JOHANN WOLFGANG VON GOETHE

Logenlied

Lasst fahren hin das allzu Flüchtige!
Ihr sucht bei ihm vergebens Rat;
In dem Vergangnen lebt das Tüchtige,
Verewigt sich in schöner Tat.

Und so gewinnt sich das Lebendige
Durch Folg’ aus Folge neue Kraft,
Denn die Gesinnung die beständige
Sie macht allein den Menschen dauerhaft.

So löst sich jene grosse Frage
Nach unserm zweiten Vaterland;
Denn das Beständige der irdschen Tage
Verbürgt uns ewigen Bestand.

1825

 

Konnotation

Schon lange hatte ich einige Veranlassung zu wünschen, dass ich mit zur Gesellschaft der Freimaurer gehören möchte“, schrieb der junge Goethe (1749–1832) im Jahr 1780 an Jakob Freiherr von Fritsch, den so genannten Meister vom Stuhl der Weimarer Freimaurerloge Anna Amalia.
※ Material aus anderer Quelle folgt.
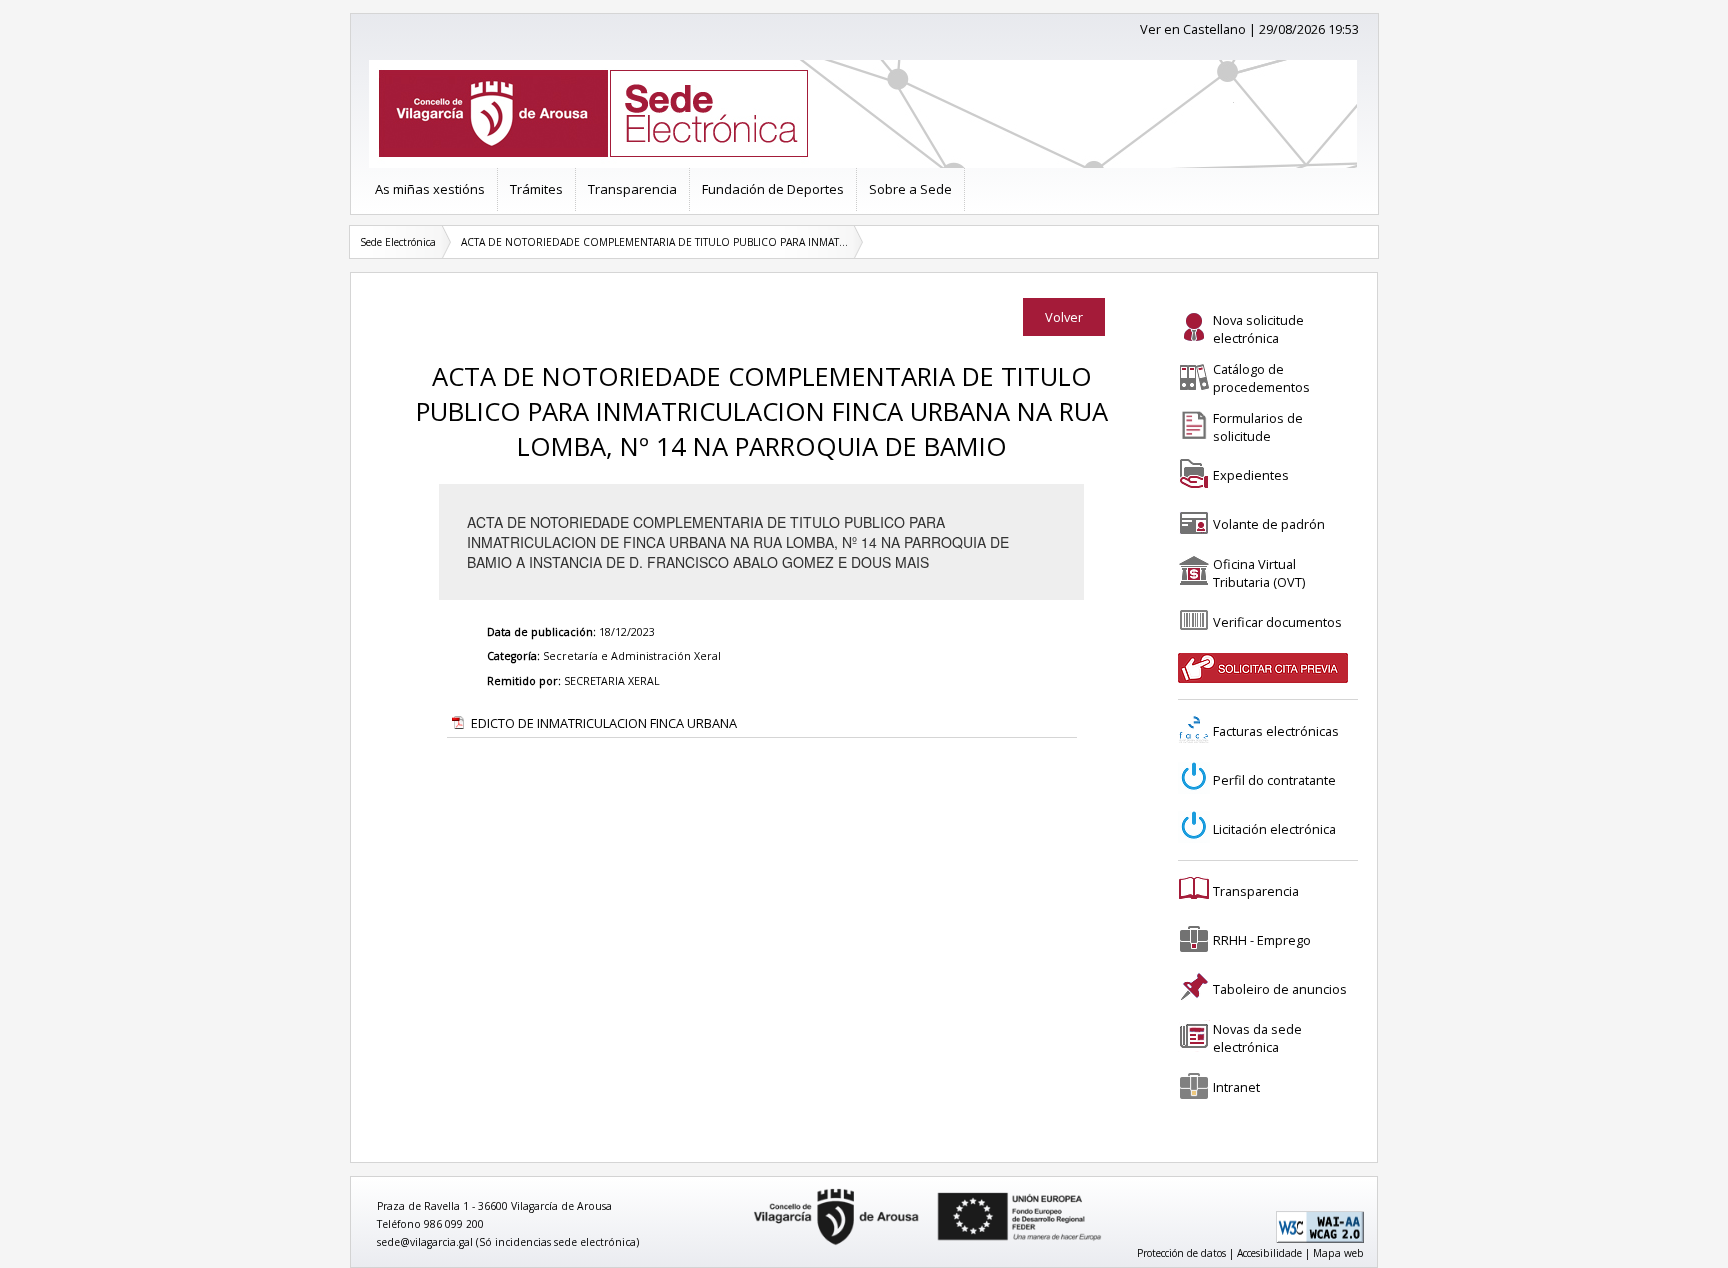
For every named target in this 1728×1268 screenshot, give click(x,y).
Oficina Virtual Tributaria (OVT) (1259, 573)
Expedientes (1251, 475)
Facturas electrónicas (1276, 731)
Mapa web (1338, 1253)
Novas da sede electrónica (1257, 1038)
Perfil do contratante (1274, 780)
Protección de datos (1181, 1253)
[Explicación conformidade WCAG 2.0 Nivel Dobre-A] (1320, 1239)
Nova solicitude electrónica (1258, 329)
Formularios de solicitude (1258, 427)
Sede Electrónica (398, 242)
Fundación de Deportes (773, 189)
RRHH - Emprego (1262, 940)
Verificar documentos (1277, 622)
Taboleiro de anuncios (1280, 989)
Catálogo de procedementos (1261, 378)
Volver (1064, 317)
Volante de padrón (1269, 524)
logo (747, 1189)
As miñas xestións (430, 189)
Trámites (536, 189)
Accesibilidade (1269, 1253)
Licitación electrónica (1274, 829)
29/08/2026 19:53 (1309, 29)
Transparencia (632, 189)
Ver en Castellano (1193, 29)
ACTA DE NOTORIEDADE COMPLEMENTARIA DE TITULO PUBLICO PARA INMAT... (654, 242)
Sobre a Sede (910, 189)
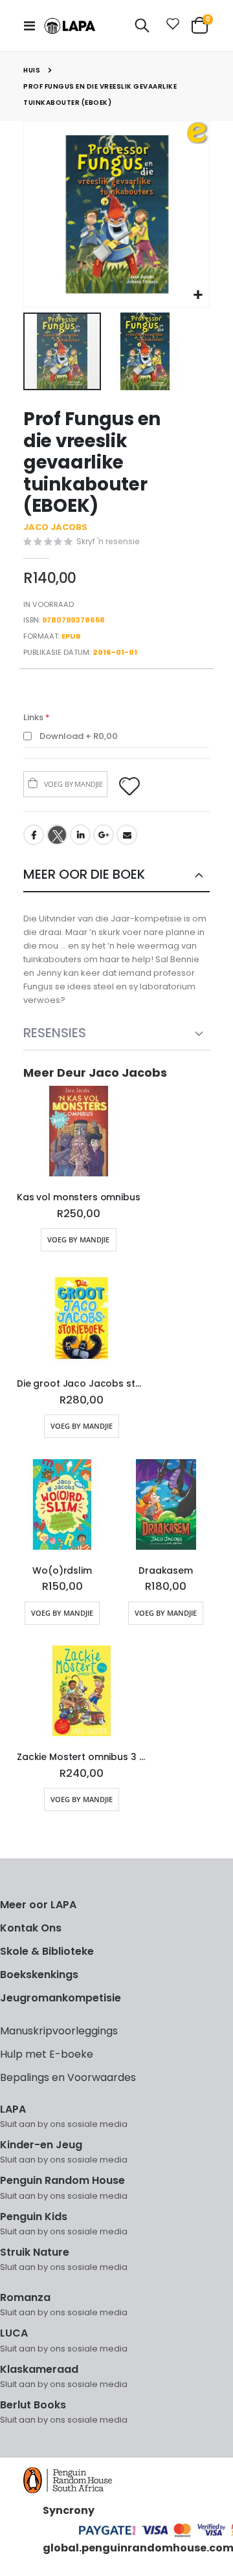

Von der Mitgliedschaft bei den Freimaurern erhoffte sich der ehrgeizige Berater des Weimarer Herzogs Carl August den Aufstieg in die höchsten Kreise der Weimarer Gesellschaft. So manches Lagenfest garnierte Goethe mit Gelegenheitsgedichten.
Trotz seines zwischenzeitlichen Rückzugs von der Loge ließ sich Goethe immer wieder zu Festreden, Liedern und Gedichten animieren. So auch anlässlich des 50jährigen Regierungsjubiläums von Herzog Carl August im September 1825. In diesem Zusammenhang entstand das als „Logenlied“ oder „Zwischengesang“ entstandene Poem – ein Plädoyer für die Tugend der Beständigkeit und eine Absage an den Reiz der Tagesaktualität.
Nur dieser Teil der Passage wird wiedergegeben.